Salut
Une mutation sur un seul gène permet à certaines personnes de ne jamais faire l’expérience de la douleur physique au cours de leur vie, ont découvert des chercheurs en étudiant quelques cas très rares au Pakistan. Cette condition, a priori enviable, est en réalité dangereuse, comme en témoigne l’histoire du jeune garçon de Lahore qui a attiré l’attention du Dr Geoffrey Woods. Célèbre comme un phénomène de foire dans cette ville du Nord du Pakistan, l’adolescent était capable de marcher sur des braises ou de s’enfoncer des couteaux dans les bras sans broncher. Il est mort après avoir sauté d’un toit.
Synonyme d’inconfort et de déplaisir, la douleur est un mécanisme essentiel à la survie : elle permet de connaître les limites de son organisme et oblige à se soigner en cas de blessure. Le Dr Woods (University of Cambridge, GB) et ses collègues ont retrouvé au Pakistan trois familles du même clan que le jeune garçon parmi lesquelles six personnes n’avaient jamais ressenti la douleur, alors qu’elles étaient sensibles au chaud, au froid et aux sensations habituelles.
Tous sont porteurs de la même mutation sur le gène SCN9A, ont découvert les chercheurs, qui publient leurs travaux aujourd’hui dans la revue Nature.
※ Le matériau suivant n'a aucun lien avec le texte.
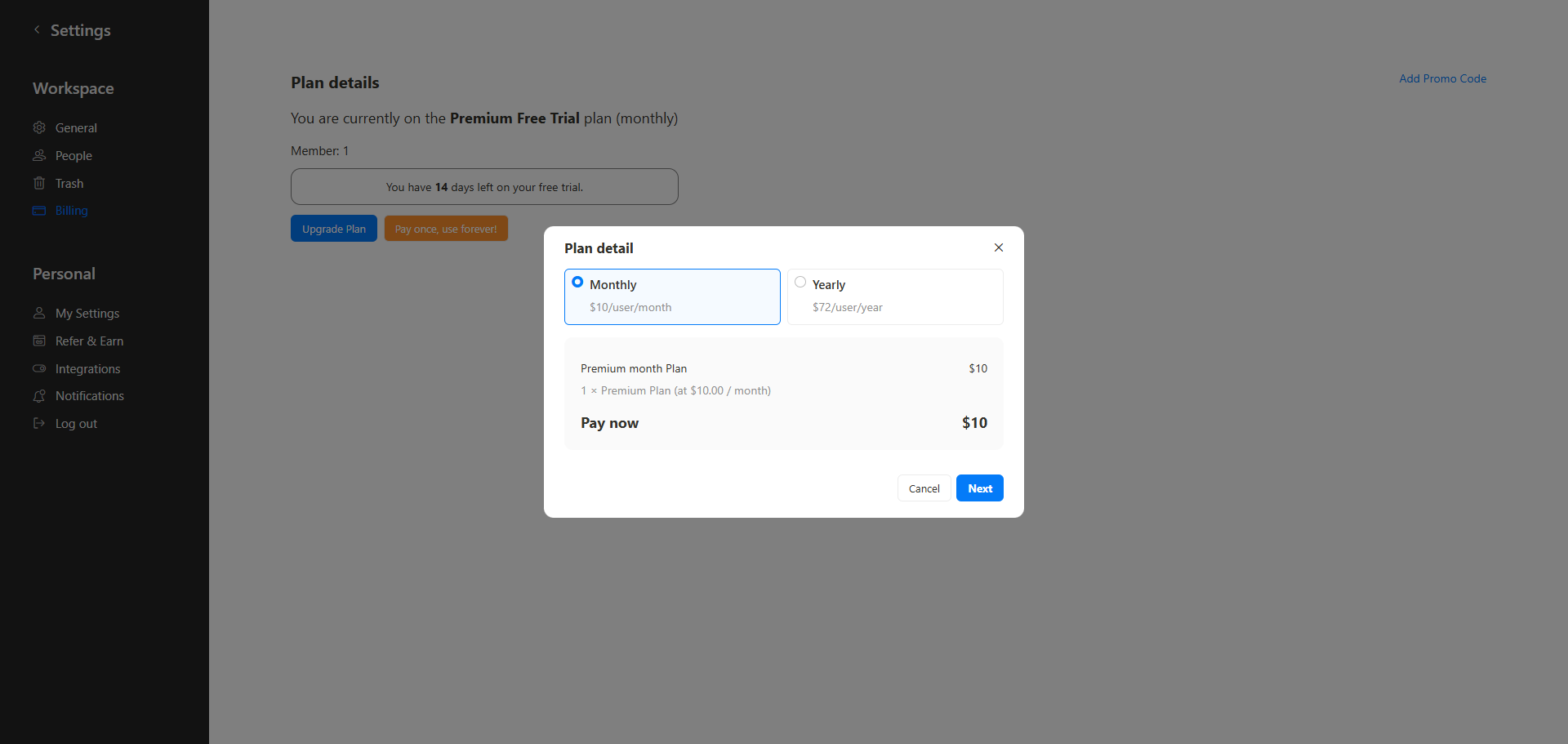Screen dimensions: 1568x744
Task: Click the back arrow beside Settings
Action: (x=37, y=30)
Ce gène permet la fabrication d’une protéine, un canal sodique, qui permet aux ions sodium de traverser les membranes des cellules -un mécanisme indispensable à la transmission des signaux nerveux liés à la douleur, depuis les terminaisons nerveuses jusqu’au cerveau. La mutation du gène empêche le canal de fonctionner.
Etonnamment, cette mutation ne semble pas affecter d’autres fonctions de l’organisme, soulignent les chercheurs. Les six personnes étudiées au Pakistan sont par ailleurs totalement normales et ne souffrent d’aucun problème neurologique, d’aucune maladie si ce n’est de blessures non soignées.
Une étude récente a montré qu’une autre mutation du gène SCN9A était à l’origine de douleurs anormalement fortes chez certains patients. Ce gène devient donc une cible très intéressante pour mettre au point de nouveaux traitements contre la douleur. Si l’inactivation du canal sodique n’entraîne pas d’autres effets, il pourrait être bloqué pour stopper la douleur dans des cas extrêmes ou pour une anesthésie. Il ne s’agit pas de faire disparaître la douleur. Elle est vitale.